Figure 4. Corilagin inhibition of TGF-β1 signaling is dependent on LOXL2 activity.

(A) A549 cells pretreated with 1 μM corilagin for 0, 3, or 6 hours were stimulated with different doses of TGF-β1 (0, 0.2, or 1 ng/ml) for 30 minutes, and the cell lysates were blotted for p-Smad2, p-Smad3, Smad2, Smad3, and β-actin. (B) NMuMG cells transfected with human LOXL2 or empty vector were pretreated with 1 μM corilagin or DMSO for 6 hours and then incubated without or with TGF-β1 for 30 minutes.
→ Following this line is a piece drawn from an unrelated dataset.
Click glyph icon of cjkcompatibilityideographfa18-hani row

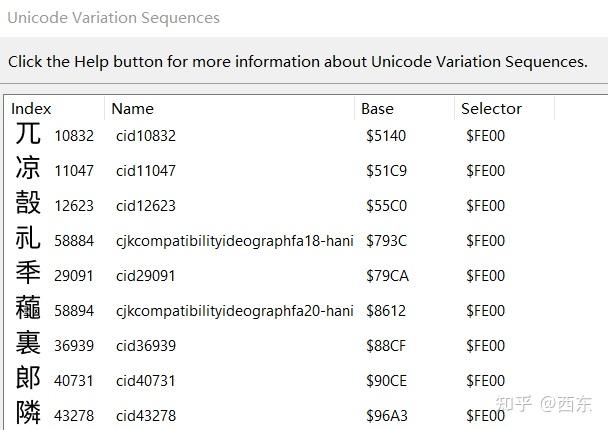pos(28,239)
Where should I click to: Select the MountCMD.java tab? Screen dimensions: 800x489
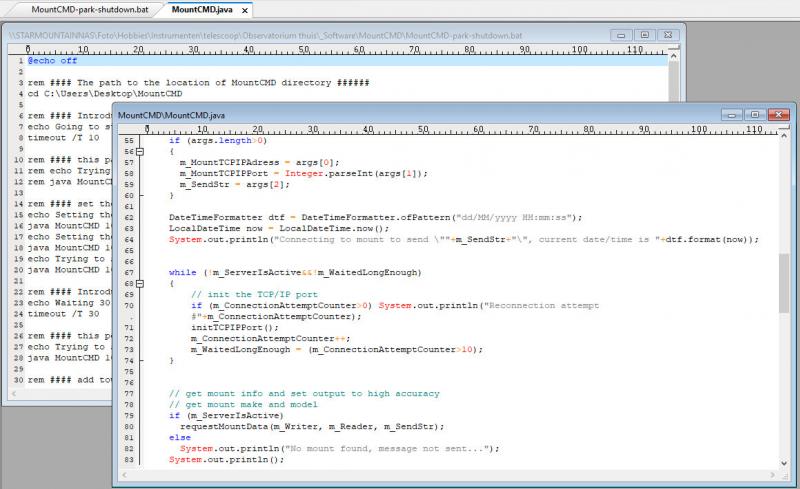[200, 10]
The cell lysates were blotted for LOXL2, p-Smad3, Smad3, and β-actin. (C and D) A549 cells transfected with siRNA to LOXL2 (C) and primary human lung fibroblasts transfected with siRNAs to LOXL1 or LOXL2 (D) were pretreated with 1 μM corilagin or DMSO for 6 hours before incubation without or with TGF-β1 for 30 minutes. The cell lysates were blotted for p-Smad3 and Smad3. The ratio of p-Smad3/Smad3 for each lane is shown. (E) Mouse lung epithelial cells, fibroblasts, and immune cells sorted from mice treated for 14 days with saline (S), bleomycin with vehicle control (BC), or bleomycin with 7 days oral EGCG (100 mg/kg) (BE) were immediately treated with TGF-β1 for 30 minutes and cell lysates blotted for p-Smad3, total Smad3, and β-actin. n = 5 for each group. (F) A549 cells were pretreated with 1 μM corilagin with or without 2 mM DPA for 6 hours before TGF-β1 stimulation for 30 minutes. The cell lysates were blotted for p-Smad3, Smad3, and β-actin. The data from A–D and F are representative of at least 3 experiments with similar results.